En febrero de 2009 desaparecieron y asesinaron a Raúl Lucas Lucía (sobreviviente de El Charco) y Manuel Ponce Rosas, defensores del pueblo ñu savi, en la cabecera de Ayutla por atreverse a desafiar al presidente municipal de que tomarían el ayuntamiento si no cumplía su compromiso de dotar de fertilizante a las comunidades organizadas. En febrero de 2002, como parte de la guerra de contrainsurgencia, elementos del Ejército violaron a la indígena me phaa, Valentina Rosendo cuando lavaba su ropa en un arroyo de Barranca Bejuco, municipio de Acatepec. En marzo de ese año, varios militares entraron a la casa de Inés Fernández. Además de robarse la carne de res que estaba colgada en su patio, se introdujeron hasta la cocina donde se encontraba con sus pequeños hijos, la golpearon y la violaron. La persistencia y el valor de Valentina e Inés lograron que la Corte Interamericana sentenciara al Estado mexicano por cometer tortura sexual contra dos indígenas en un contexto que catalogó como violencia institucional castrense.

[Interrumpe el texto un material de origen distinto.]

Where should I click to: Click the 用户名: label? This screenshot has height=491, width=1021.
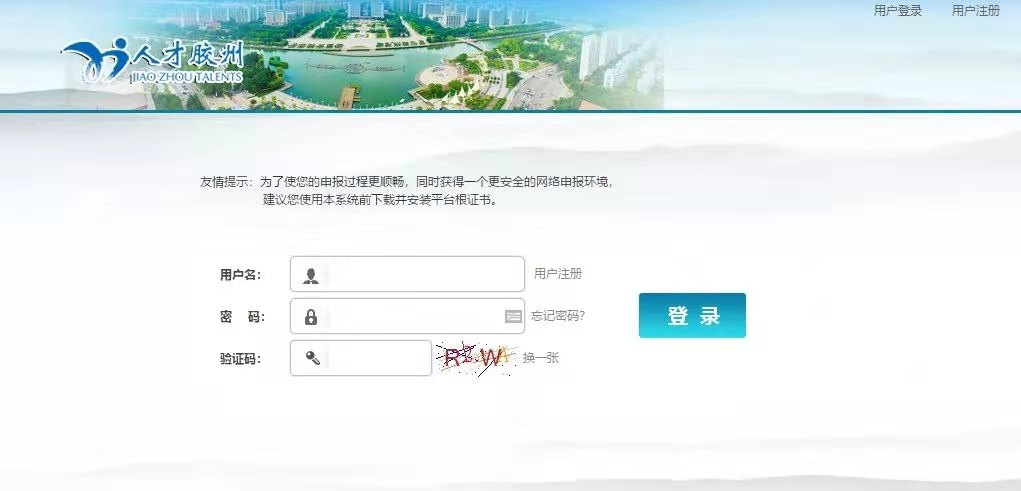tap(240, 275)
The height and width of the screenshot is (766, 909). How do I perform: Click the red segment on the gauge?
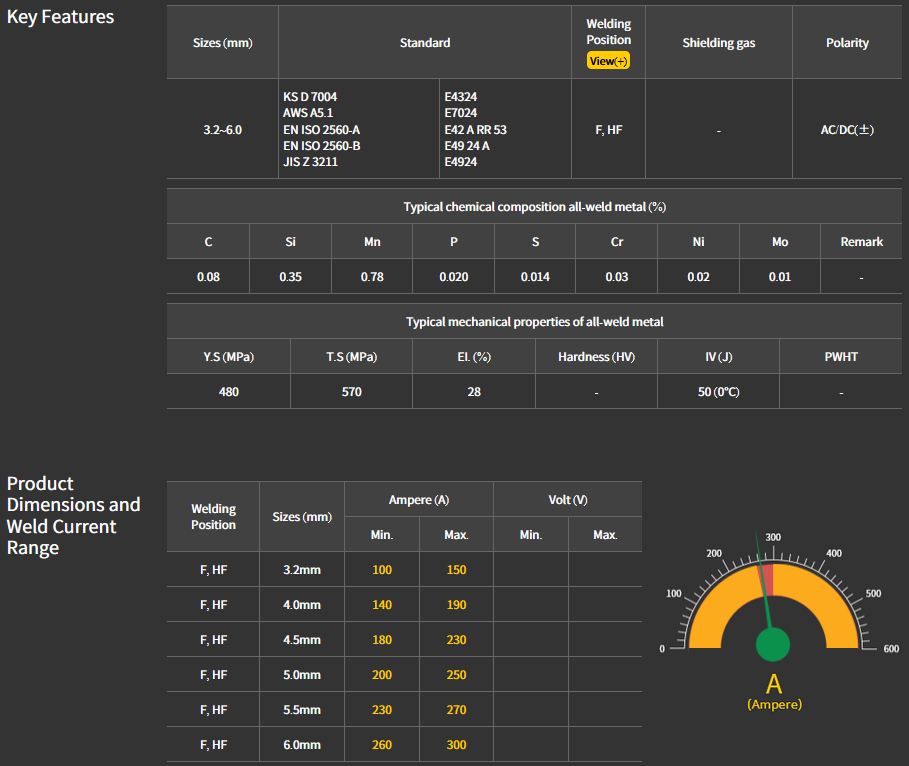(x=767, y=577)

Hace 25 años en cuatro horas llegó el Ejército a El Charco y masacró a 10 indígenas y un estudiante. A los 15 días el gobernador del estado Ángel Aguirre Rivero anunció en un acto público la reparación del daño a las 10 viudas y mamás, con la entrega de un cheque sin fondos. El procurador de justicia Servando Alanís emprendió la persecución contra los indígenas que quedaron heridos y contra las autoridades municipales. Torturaron a los detenidos y los acusaron de rebelión y conspiración. Para las viudas, los huérfanos y sobrevivientes la masacre de El Charco es un mar de impunidad, porque no hay una sola carpeta de investigación contra los militares asesinos. Las autoridades civiles declinaron competencia ante la procuraduría de justicia militar que hizo causa común contra los perpetradores. En Ayutla prolifera la venta de droga y los grupos de la delincuencia que controlan los negocios. En El Charco aún no llegan la salud, la educación, la igualdad, el respeto a sus derechos humanos, la justicia y la paz. Persiste la guerra y la impunidad.